Gross International Problem
The problem is that economic growth has been steadily declining for reasons other than the direction of the top rate of tax, a feature of the recent economic history Blyth doesn’t even acknowledge. In every region of the world, economic growth was higher between 1950 and 1973 than it has been between 1973 and 2008. In Western Europe, annual growth of 4 per cent has become growth of 1.8 per cent. In the US, 2.4 per cent has tapered down to 1.8 per cent. In Japan, growth has fallen by an astonishing 75%. As it became more difficult to make high profits through the manufacture of products, as growth hit a brick wall in other words, finance became irresistibly alluring to companies. But the spectacular growth of the finance industry resulted in the shuddering crash of 2008.
And this is what makes Blyth’s conclusion unconvincing. He actually, ironically, takes a leaf from the American 1930s liquidationist book, and says, in retrospect, the government shouldn’t have intervened in 2008. We should have let the banks go under. “Bailing led to debt. Debt led to crisis. Crisis led to austerity,” he writes. “Perhaps we could have avoided this sequence.” I agree. In future, don’t bail.
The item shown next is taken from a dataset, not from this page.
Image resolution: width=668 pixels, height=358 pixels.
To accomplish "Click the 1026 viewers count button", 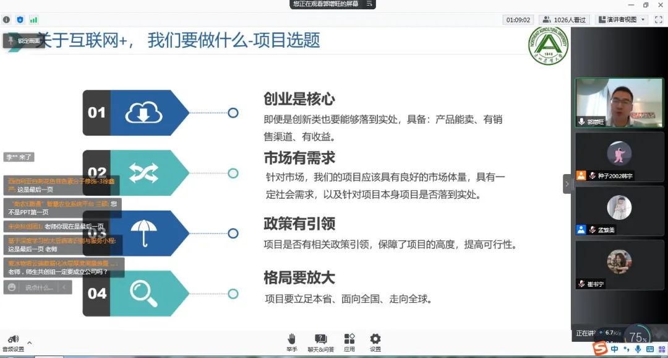I will pyautogui.click(x=563, y=20).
But he goes on to argue that bailing merely saved a financial industry that had probably exhausted its own growth model anyway. “We may have impoverished a few million people to save an industry of dubious social utility that is now on its last legs.” The intractable problem is that finance was itself a response to the exhaustion of a growth model. If finance is now exhausted as a profit-making machine, what are you left with? A finance-driven economy may be an accident waiting to happen, but western countries can’t plausibly re-industrialise. As economists John Bellamy Foster and Robert W. McChesney point out in The Endless Crisis, we find ourselves in trap. Once a crash occurs, the political authorities can think of nothing but re-installing the casino economy because the real economy is irretrievably stagnant. But that just makes further crashes all but inevitable.
The enduring thought left by Blyth’s book is that, though austerity involves the unnecessary impoverishment of millions, while this economic system remain intact there are no easy answers.